The mechanisms for development of persistent atrial fibrillation are not known, although conjecture is widespread. [4] While many viable theories to account for the development and occurrence of atrial fibrillation (AF) have been suggested, a unifying explanation that puts all of the acknowledged pathological explanations into perspective is lacking. Dominant theories revolve around ganglionated plexi, ectopic foci, rotors, and macro re-entrant circuits that enable arrhythmogenic wavefronts. [5] Curiously, none of these explanations focus on the consistent geographic distribution of substrates responsible for AF.

Computational models, real time voltage mapping and advanced imaging studies have consistently demonstrated geographically similar atrial remodeling in progressive patterns. [6] This atrial remodeling emanates from proposed high stress regions where the pericardium secures the posterior left atrium. The progression of atrial fibrosis relative to the pericardial reflections and stress points about the posterior left atrium, as depicted in [Figure 1], appears clinically significant and may offer clues to underlying mechanisms in AF. Understanding the role played by the pericardial reflections in the genesis of AF may unlock additional treatment considerations and clinical algorithms.

Figure 1. Panel A: Schematic of progressive atrial remodeling. Pericardial reflections (green lines), their attachments to the posterior left atrium, and their relation to proposed high stress regions. Panel B: Ganglionated plexi (yellow) and epicardial fat (green). Left superior ganglionated plexi (LSGP), left inferior ganglionated plexi (LIGP), right anterior ganglionated plexi (RAGP), right inferior ganglionated plexi (RIGP), aortocaval ganglionated plexi (ACGP).
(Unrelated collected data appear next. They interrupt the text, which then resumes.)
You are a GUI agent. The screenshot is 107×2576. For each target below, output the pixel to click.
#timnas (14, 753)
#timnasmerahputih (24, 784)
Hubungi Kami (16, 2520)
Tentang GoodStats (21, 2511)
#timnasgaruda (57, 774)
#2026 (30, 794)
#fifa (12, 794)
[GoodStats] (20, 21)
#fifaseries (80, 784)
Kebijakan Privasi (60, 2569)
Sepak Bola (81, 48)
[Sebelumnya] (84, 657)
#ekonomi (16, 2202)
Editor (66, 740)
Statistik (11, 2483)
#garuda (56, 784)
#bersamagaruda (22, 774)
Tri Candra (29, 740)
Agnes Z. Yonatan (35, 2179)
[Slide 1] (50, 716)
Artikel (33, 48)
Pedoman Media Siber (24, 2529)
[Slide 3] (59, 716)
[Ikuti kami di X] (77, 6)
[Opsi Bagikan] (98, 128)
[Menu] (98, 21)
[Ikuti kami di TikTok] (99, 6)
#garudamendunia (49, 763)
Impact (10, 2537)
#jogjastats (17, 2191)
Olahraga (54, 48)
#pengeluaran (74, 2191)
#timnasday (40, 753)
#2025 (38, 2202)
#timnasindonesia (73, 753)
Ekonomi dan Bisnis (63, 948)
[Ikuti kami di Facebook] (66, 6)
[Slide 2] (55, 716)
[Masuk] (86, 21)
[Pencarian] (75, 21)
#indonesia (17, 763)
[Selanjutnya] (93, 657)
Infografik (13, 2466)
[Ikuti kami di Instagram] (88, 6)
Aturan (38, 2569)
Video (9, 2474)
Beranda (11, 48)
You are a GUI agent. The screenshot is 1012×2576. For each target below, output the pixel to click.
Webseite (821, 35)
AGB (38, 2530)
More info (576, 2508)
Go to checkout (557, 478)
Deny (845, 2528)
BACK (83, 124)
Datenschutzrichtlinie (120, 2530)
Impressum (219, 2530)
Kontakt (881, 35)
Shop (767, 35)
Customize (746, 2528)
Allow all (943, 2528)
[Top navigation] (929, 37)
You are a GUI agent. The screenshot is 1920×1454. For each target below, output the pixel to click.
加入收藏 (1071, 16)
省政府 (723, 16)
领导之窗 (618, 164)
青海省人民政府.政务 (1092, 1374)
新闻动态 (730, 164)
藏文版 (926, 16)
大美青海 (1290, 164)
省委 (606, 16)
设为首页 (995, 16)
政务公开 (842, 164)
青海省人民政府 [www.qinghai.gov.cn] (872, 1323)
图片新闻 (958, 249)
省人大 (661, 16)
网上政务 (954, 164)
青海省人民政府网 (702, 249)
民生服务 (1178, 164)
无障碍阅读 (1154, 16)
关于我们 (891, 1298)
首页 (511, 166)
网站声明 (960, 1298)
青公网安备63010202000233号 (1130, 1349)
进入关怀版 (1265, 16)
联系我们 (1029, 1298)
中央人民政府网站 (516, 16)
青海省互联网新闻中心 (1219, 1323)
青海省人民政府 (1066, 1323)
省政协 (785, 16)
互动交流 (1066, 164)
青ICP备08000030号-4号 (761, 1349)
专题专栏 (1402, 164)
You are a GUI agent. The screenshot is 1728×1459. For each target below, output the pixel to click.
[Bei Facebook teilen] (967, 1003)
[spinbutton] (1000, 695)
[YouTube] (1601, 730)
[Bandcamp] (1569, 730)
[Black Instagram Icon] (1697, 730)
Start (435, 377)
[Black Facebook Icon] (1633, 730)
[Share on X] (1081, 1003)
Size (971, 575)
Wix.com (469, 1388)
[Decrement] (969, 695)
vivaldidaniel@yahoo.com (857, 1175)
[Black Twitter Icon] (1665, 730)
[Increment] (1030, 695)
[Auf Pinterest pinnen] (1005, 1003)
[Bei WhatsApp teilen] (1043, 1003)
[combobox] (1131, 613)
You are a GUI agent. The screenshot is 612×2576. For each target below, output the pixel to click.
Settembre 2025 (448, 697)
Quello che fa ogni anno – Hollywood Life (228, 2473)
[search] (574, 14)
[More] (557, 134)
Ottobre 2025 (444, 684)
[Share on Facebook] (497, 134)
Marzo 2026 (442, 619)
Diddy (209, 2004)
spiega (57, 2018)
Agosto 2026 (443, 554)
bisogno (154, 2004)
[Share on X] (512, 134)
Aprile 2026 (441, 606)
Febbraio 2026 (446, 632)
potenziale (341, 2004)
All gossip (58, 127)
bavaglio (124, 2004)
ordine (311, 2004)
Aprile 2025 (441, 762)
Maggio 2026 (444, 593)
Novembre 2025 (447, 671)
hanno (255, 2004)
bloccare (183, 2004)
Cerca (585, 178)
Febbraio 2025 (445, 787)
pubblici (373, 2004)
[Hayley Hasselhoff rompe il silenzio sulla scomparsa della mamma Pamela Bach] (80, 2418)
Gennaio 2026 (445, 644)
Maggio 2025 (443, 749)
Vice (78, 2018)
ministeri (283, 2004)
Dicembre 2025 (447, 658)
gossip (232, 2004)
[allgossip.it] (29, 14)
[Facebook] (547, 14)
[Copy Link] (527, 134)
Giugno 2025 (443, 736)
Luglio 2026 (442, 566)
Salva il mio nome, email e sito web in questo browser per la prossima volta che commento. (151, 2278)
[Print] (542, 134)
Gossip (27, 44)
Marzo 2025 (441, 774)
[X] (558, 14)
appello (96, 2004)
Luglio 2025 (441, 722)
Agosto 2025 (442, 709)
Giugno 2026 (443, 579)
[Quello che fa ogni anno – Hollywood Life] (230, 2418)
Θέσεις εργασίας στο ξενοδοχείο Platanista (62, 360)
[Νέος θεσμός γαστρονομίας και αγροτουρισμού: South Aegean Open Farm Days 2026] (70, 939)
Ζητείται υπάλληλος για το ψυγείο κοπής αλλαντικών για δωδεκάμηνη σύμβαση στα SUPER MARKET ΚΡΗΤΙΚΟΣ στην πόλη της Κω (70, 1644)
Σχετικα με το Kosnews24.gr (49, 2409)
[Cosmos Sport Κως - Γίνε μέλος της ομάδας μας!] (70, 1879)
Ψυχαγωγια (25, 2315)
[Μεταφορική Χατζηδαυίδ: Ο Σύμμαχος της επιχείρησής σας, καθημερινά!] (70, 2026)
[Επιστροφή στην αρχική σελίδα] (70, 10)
Treatment of atrial fibrillation: A changing target

Endocardial catheter ablation has become a primary treatment modality for drug resistant, symptomatic paroxysmal AF (PAF), but has demonstrated a limited, temporally related efficacy in non-paroxysmal atrial fibrillation (NPAF) patients. [7] The 3 year arrhythmia-free survival in NPAF for a single endocardial catheter ablation procedure has been reported at 28.4% with the efficacy after multiple procedures at 51.1%. [8] The Hamburg sequential ablation strategy of PVI plus linear lesions and SVC isolation for long-standing persistent AF patients yielded 5-year single and multiple procedure success rates of 20% and 45% respectively. [9] Recently, the StarAF II study demonstrated that PVI only ablation in patients with persistent AF resulted in a single-procedure 49% freedom from atrial tachyarrhythmias off antiarrhythmics at 18 months. The addition of CFAE or linear lesions actually yielded an even lower ~30% freedom from atrial tachyarrhythmias. Additional ablations and antiarrhythmic therapy increased the success rate to only ~60%. Even an open surgical approach has not yielded much higher success. A recent study by Gillinov et al. examined the outcomes of surgical atrial fibrillation ablation in patients with persistent AF undergoing mitral-valve surgery. Biatrial maze resulted in only a 66% freedom from AF at 1 year. [10]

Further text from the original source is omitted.